Wildeana

Hay fantaseos que nos sitúan en situaciones extremas, así no tengamos la certeza de hasta dónde llega la realidad y hasta dónde dejó de existir la ficción- si eso, de alguna manera, es posible. Estábamos ayer tarde en el cuarto de la tele con María, ella pendiente de cualquier programa y yo terminando de satisfacer un impulso casi infantil sobre un juego de computador que hace poco me pasó un compañero de piso. En la tarde habíamos ido a comprar una cámara de fotografía y una tarjeta de memoria, pero eso, para el momento que ahora relato, había sido ya hacía unas cuatro horas. Cuando decidí sustraerme del juego del pc, vi unas llaves con un extraño llavero encima de la mesa, a escasos centímetros del mouse con el cual estaba jugando. Le pregunté a María por las llaves y ella, asombrada, me dijo que no las había puesto ahí. No me tomó mucho reconocer que esas llaves eran las mismas de la casa: la de la puerta principal, la del garaje, la del trastero. Y fue entonces que comenzó el fantaseo: ¿cómo habrán llegado las llaves hasta ahí, hasta un sitio tan evidente, tan claro y tan abierto? Recordé mis actividades, infurctuosamente, puesto que no recordaba haberlas tomado. Ella me dijo que lo más probable era que las hubiera encontrado en algún cajón y, en un impulso sin sentido, las hubiera sacado de allí. ¿Pero para qué las hubiera tomado, si ya contábamos con otro juego, que es el que constantemente utilizamos? Pensé de inmediato en la posibilidad de que alguien hubiera entrado a la casa y hubiera dejado las llaves encima de la mesa. Algún vecino, algún conocido, puesto que muchas veces a lo largo de la cuadra los vecinos comparten llaves para así, si alguno está ausente, contar con un fácil acceso a la vivienda. Sin embargo, recordé que, cuando llegamos de las compras, la puerta principal estaba cerrada con llave. Y luego la macabra deducción: la persona que hubiera entrado a dejarlas, había puesto el cerrojo desde dentro de la casa. Por lo tanto, había un tercero entre nosotros.

_ _ _ _

▶ [Trabajo requerido]
1) Indica si cada afirmación coincide con el relato de las llaves y cita las palabras exactas del relato que lo deciden. (a) Al volver de las compras, la puerta principal estaba cerrada con llave. (b) María reconoce haber dejado las llaves sobre la mesa. (c) Esa tarde compraron una cámara de fotografía y una tarjeta de memoria.
2) Prosigue el relato de las llaves a partir de su última oración.

_ _ _ _

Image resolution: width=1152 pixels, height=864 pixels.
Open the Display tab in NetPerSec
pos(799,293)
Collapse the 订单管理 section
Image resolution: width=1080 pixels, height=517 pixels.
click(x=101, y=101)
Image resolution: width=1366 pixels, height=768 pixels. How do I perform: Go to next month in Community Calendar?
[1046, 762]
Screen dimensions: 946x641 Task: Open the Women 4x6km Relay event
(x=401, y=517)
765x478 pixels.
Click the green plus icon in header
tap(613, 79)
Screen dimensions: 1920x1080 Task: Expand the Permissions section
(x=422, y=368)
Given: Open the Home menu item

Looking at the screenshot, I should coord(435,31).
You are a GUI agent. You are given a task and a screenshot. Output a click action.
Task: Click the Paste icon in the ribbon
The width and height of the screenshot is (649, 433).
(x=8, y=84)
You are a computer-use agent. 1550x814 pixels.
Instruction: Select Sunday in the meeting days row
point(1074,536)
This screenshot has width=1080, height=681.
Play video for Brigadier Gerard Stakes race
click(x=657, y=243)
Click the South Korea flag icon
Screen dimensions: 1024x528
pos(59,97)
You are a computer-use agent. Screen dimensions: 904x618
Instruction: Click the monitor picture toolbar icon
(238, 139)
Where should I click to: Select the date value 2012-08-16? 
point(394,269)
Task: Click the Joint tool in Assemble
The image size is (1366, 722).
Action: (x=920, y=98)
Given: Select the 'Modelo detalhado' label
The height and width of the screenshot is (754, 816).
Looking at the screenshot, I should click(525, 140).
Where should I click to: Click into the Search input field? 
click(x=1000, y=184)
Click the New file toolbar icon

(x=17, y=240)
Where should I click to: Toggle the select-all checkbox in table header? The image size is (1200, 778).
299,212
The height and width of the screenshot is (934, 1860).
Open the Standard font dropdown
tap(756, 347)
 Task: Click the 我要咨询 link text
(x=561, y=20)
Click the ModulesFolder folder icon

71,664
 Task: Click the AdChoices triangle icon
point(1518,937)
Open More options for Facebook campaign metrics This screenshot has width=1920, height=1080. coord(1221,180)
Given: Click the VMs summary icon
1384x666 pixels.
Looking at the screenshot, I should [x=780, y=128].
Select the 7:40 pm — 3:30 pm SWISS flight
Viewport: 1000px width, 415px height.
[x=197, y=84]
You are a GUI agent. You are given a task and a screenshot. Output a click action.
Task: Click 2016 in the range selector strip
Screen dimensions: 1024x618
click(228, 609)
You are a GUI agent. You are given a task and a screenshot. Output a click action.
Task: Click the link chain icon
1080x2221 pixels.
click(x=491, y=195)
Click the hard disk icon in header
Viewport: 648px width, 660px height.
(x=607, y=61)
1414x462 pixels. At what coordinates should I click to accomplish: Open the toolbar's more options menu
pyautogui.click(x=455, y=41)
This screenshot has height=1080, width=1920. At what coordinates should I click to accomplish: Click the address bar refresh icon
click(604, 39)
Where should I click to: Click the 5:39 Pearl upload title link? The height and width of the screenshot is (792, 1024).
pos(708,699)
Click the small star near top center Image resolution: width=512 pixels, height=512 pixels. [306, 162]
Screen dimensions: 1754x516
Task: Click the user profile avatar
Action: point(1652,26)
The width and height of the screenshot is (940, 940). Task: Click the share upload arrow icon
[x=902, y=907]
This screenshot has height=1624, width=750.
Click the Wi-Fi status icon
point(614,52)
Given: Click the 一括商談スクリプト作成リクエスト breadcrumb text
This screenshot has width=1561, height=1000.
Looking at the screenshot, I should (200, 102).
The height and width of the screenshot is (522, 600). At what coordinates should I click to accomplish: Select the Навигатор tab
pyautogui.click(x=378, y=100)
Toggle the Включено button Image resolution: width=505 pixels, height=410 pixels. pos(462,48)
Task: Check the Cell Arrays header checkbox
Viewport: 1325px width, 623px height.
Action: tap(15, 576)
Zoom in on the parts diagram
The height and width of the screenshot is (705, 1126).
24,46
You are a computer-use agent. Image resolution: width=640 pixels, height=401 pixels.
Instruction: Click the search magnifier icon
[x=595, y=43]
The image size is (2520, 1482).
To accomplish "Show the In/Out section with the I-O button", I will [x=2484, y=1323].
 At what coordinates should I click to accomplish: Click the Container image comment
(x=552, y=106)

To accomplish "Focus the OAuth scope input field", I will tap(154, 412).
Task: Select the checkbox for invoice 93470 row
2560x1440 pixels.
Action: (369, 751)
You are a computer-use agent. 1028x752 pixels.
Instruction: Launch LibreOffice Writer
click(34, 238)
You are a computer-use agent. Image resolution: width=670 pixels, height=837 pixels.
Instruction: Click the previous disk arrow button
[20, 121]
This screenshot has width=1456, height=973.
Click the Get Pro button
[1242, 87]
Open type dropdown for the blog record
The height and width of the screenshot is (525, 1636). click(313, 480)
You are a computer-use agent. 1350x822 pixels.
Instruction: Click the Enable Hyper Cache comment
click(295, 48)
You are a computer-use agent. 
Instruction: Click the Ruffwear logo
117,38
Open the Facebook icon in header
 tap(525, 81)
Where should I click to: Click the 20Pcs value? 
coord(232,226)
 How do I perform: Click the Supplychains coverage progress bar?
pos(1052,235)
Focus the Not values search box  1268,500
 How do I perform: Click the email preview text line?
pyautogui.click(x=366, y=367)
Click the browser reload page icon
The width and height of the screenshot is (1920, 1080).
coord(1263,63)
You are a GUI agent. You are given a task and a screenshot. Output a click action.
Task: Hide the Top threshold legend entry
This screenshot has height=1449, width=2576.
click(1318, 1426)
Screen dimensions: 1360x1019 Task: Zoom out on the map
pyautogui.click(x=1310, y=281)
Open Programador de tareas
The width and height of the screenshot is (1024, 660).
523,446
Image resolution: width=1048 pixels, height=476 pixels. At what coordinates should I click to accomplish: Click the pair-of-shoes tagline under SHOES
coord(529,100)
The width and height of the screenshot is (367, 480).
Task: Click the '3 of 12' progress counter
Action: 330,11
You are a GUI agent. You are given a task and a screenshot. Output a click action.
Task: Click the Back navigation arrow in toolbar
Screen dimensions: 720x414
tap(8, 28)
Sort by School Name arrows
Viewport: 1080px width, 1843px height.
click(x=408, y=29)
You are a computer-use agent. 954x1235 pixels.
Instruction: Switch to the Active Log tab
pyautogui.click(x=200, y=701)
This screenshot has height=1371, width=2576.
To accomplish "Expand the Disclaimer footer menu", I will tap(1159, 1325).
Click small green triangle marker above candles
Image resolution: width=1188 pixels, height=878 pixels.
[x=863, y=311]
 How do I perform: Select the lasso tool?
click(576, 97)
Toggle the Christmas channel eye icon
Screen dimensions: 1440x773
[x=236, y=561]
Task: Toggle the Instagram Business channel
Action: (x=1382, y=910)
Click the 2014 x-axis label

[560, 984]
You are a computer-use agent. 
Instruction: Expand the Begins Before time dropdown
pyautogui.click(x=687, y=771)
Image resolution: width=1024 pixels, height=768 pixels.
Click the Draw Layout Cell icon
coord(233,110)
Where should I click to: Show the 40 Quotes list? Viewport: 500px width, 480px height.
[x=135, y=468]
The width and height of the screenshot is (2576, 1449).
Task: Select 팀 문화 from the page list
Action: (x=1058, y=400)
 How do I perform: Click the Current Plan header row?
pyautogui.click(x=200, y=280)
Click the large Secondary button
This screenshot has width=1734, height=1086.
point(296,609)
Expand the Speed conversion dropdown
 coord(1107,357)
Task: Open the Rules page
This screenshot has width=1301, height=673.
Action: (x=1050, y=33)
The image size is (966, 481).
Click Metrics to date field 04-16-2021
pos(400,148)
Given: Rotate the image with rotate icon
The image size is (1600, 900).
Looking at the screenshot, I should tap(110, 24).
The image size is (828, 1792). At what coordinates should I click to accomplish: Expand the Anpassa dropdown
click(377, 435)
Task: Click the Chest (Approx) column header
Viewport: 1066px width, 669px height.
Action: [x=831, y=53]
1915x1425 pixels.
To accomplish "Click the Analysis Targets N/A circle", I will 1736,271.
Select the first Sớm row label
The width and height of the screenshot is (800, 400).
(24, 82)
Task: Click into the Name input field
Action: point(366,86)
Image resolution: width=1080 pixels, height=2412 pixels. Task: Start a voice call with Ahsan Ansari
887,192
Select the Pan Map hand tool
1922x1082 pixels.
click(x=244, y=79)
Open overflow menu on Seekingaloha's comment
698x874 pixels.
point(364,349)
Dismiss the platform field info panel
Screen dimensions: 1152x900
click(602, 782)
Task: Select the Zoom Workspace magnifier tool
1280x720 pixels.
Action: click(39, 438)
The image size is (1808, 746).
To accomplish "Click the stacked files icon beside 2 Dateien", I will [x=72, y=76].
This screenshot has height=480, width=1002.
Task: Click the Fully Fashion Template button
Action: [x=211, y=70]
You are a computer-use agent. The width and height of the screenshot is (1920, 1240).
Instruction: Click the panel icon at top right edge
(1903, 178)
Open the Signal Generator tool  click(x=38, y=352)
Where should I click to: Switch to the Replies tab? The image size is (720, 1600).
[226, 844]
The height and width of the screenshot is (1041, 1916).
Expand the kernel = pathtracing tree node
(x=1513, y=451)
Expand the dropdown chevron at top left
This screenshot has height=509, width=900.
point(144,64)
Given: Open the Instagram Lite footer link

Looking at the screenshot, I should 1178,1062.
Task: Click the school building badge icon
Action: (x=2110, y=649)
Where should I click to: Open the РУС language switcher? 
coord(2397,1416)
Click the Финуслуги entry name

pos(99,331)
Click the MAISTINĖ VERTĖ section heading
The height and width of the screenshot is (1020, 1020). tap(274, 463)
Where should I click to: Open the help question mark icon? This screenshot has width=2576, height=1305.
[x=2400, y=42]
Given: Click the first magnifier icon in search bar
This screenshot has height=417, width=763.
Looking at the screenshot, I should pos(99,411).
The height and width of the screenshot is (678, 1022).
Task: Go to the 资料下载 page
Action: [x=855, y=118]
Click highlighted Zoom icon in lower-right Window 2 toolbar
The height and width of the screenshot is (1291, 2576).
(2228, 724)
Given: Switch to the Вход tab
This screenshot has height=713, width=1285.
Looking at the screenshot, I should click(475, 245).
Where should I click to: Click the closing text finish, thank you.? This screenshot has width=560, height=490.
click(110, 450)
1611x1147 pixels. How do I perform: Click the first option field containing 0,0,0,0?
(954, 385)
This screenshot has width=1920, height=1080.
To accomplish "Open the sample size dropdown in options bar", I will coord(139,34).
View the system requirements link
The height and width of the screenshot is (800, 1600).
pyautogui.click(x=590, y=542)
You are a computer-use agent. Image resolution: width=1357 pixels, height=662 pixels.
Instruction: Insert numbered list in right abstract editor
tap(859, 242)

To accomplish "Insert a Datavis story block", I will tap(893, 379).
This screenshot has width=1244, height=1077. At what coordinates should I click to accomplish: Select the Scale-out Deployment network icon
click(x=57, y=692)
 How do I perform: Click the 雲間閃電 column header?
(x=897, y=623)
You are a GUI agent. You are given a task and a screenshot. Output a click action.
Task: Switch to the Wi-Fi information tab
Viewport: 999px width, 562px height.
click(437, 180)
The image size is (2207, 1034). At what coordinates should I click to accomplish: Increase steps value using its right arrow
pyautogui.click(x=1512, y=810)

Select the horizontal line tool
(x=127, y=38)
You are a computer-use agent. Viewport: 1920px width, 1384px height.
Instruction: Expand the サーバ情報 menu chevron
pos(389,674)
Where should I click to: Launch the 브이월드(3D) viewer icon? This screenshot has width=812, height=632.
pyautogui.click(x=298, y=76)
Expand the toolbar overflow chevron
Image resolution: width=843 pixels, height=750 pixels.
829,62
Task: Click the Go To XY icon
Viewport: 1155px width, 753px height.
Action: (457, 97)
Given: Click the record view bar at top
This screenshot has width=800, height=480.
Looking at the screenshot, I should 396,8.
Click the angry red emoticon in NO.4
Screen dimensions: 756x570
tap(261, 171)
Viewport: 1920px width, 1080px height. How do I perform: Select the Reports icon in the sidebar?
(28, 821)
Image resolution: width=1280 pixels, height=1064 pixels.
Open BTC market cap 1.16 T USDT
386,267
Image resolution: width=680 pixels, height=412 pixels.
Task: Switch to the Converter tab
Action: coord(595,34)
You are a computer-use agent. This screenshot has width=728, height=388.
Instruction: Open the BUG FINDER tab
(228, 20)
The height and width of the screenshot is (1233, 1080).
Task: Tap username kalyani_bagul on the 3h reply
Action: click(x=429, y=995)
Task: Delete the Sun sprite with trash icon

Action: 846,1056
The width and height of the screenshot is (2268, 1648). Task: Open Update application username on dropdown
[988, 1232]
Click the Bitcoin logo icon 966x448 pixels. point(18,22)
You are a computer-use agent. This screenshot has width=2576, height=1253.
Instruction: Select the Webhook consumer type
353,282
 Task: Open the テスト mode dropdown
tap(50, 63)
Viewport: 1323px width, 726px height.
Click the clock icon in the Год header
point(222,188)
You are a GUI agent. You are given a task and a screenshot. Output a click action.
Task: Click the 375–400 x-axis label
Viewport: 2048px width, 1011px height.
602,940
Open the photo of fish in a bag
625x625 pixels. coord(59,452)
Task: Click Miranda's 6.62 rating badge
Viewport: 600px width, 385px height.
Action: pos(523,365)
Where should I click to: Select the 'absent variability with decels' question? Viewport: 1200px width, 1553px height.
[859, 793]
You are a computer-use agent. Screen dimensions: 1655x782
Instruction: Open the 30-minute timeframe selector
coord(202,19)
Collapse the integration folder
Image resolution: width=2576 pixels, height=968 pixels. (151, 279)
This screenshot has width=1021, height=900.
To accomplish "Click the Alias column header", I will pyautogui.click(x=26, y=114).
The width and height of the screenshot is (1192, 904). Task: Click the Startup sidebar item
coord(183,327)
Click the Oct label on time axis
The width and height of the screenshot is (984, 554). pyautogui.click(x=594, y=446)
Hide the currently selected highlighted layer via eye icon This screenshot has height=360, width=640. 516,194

_ _ _ _

▶ [Respuestas]
1)
(a) Sí: «cuando llegamos de las compras, la puerta principal estaba cerrada con llave».
(b) No: «me dijo que no las había puesto ahí».
(c) Sí: «habíamos ido a comprar una cámara de fotografía y una tarjeta de memoria».

2)
La situación fue tensa. No quise decirle a María mi conclusión (si es que así se puede llamar) de los hechos, puesto que me parecía que sería una exageración sin sentido, máxime desconociendo la barrera entre la ficción y la realidad. Ya había entrado en la sala principal y en la cocina, y no había actividad alguna. Entonces concluí que quien fuera que hubiera entrado, estaba en el piso de arriba, en el piso de las tres habitaciones, a donde nos disponíamos a ir dentro de poco a dormir.
Recordé un macabro cuento en alguna ciudad. Por cualquier motivo, o siguiendo la leyes del género que no explican a cabalidad la manera como lo consiguió, un enfermo mental logra introducirse a una casa de familia sin ser visto. Camina entre sus pasillos, hasta dar con un cuarto con la puerta cerrada. Decide entrar en él, y está a oscuras, desocupado. La dueña del cuarto, una universitaria de no muchos años, llega justo a cenar con sus padres, y luego de ver un poco la tele, se despide deseando una feliz noche. A la mañana siguiente, pasan las horas y la estudiante no sale del cuarto. Ya sabemos todos la conclusión. Cuando la madre abre la puerta, su visión es infernal.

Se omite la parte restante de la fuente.